The Court’s 2018 Decision In its July 2018 decision, the court found that the ALJ erred in assessing Robert’s subjective symptoms and his RFC. (A.R. 1451-56.) As relevant here, the court’s analysis focused on the ALJ’s error in “discounting [Robert’s] testimony about his ability to walk just a half block before his knees become irritated.” (Id. at 1452.) Robert testified that he used to go to the mall once or twice a month to get

some exercise, and that he could walk about half a block before his pain would require him to sit down. (Id. at 36-37.) The ALJ noted that “with an estimated ability to only walk a half block, the claimant could not even get into the mall even considering his use of a handicapped parking permit,” before concluding that Robert’s “allegations of the half [block] walking limits are contradictory to his statements as he walks around the interior of the mall while stopping to rest or sit down numerous times.” (Id. at 164.) The court was critical of this analysis, finding:

[w]ithout knowing what mall Claimant frequents, where he parks, whether he sits down to rest after he enters the mall and before he continues walking inside the mall, and without any actual evidence in the record about any of these things, the ALJ’s disbelief of Claimant’s testimony in this regard is not supported by substantial evidence in the record.

(Id. at 1452-53.) The ALJ erred not only in “surmis[ing] that Claimant’s testimony in this regard would be inconsistent with the ALJ’s own assumptions,” but also by ignoring ample evidence in the record that Robert “consistently reported issues with prolonged walking.” (Id. at 1453-54.) The court therefore directed the ALJ on remand to “re-evaluate Claimant’s subjective symptom statements . . . with due regard to the full range of medical evidence.” (Id. at 1455.)

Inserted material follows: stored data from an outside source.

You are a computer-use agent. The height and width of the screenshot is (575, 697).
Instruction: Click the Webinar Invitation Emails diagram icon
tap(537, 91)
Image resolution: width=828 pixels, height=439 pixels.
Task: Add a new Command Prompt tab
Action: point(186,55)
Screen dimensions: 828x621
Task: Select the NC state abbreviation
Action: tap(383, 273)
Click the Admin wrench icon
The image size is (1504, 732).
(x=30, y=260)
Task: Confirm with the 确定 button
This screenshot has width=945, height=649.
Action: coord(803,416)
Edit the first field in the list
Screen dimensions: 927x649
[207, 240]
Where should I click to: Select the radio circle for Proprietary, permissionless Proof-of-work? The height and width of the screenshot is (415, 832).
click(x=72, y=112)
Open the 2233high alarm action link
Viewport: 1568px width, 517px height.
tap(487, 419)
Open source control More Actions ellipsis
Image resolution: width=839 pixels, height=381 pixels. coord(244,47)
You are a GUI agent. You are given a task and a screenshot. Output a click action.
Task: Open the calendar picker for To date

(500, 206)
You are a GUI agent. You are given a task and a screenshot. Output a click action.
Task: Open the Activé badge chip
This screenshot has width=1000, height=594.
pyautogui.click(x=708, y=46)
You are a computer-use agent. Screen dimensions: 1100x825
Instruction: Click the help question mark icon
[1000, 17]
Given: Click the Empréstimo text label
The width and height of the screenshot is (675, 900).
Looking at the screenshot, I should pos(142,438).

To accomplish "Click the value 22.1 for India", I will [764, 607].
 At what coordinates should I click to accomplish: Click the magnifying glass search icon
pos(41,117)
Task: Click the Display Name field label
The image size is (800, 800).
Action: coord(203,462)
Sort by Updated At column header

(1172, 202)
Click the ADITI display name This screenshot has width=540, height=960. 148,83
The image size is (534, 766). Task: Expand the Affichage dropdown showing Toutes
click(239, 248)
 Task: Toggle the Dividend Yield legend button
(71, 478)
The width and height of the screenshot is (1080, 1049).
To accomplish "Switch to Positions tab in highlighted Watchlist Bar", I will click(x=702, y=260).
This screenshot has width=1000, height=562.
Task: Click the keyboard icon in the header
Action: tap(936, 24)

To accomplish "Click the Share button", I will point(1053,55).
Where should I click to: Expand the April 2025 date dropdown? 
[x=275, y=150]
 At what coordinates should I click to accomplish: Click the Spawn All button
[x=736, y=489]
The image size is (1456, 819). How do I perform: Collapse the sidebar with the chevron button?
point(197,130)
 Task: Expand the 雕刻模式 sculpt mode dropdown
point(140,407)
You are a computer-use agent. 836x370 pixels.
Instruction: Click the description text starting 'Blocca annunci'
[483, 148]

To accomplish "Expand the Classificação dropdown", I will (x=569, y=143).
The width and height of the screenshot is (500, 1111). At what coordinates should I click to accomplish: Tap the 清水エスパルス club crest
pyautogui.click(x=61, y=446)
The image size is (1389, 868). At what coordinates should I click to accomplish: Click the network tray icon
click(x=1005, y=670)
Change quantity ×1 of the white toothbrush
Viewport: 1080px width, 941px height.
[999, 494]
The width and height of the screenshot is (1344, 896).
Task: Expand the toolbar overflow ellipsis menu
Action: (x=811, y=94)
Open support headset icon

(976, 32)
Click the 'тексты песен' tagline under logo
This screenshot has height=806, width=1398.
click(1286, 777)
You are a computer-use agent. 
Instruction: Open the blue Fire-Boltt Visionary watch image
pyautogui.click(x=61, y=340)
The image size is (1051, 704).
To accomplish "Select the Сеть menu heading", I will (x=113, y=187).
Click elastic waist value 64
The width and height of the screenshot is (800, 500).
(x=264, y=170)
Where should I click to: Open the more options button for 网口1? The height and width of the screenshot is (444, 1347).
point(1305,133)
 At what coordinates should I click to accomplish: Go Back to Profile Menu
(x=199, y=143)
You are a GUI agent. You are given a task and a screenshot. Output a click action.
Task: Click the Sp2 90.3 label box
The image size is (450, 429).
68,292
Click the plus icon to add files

The ALJ’s 2019 Decision After the remand, the newly assigned ALJ followed the required five-step process in evaluating Robert’s disability claim. See 20 C.F.R. § 404.5120(a). At steps one and two the ALJ found that Robert had not engaged in substantial gainful activity since his alleged disability onset date and that he suffers from the following severe impairments: obesity, spinal disorder, plantar fasciitis, peripheral

neuropathy, diabetes mellitus, hypertension, and bipolar disorder. (A.R. 1284.) At step three the ALJ determined that Robert’s impairments do not meet or medically equal any listed impairment. (Id. at 1287.) As part of this determination, the ALJ considered whether Robert’s mental impairments satisfied either the “paragraph B” or “paragraph C” criteria for evaluating mental functioning. (Id. at 1288-90); see also 20 C.F.R. § 404.1520a; 20 C.F.R. Pt. 404, Subpt. P, App. 1, Listing 12.00A(2). As for the paragraph B criteria, the ALJ found that Robert has moderate

limitations in interacting with others, but only mild limitations in understanding, remembering, or applying information, concentrating, persisting, or maintaining pace (“CPP”), and adapting or managing oneself. (A.R. 1288-90.) As such, the ALJ concluded that Robert did not satisfy the paragraph B criteria. (Id.) The ALJ likewise found that Robert did not meet the paragraph C criteria. (Id.) Before turning to step four, the ALJ determined that Robert has the RFC: to perform sedentary work as defined in 20 CFR 404.1567(a) and 416.967(a) except lift and carry 20 pounds occasionally, 10 pounds frequently, never climb ladders, ropes or scaffolding and no more than occasionally climb ramps and stairs, balance, stoop, crouch, kneel, crawl, bend or twist; be allowed a sit-stand option letting claimant stand for 1-2 minutes after sitting for 60 minutes; be allowed to use a cane as needed to get to and from the work station; no public contact and no more than occasional contact with coworkers and supervisors; and no teamwork situations (not required to work with others to complete the same job task(s)) but can work independently.

(Id. at 1291.) In determining these limitations, the ALJ evaluated Robert’s symptom allegations and concluded that his “statements concerning the intensity, persistence and limiting effects of [his] symptoms are not entirely consistent with the medical evidence and other evidence in the record.” (Id.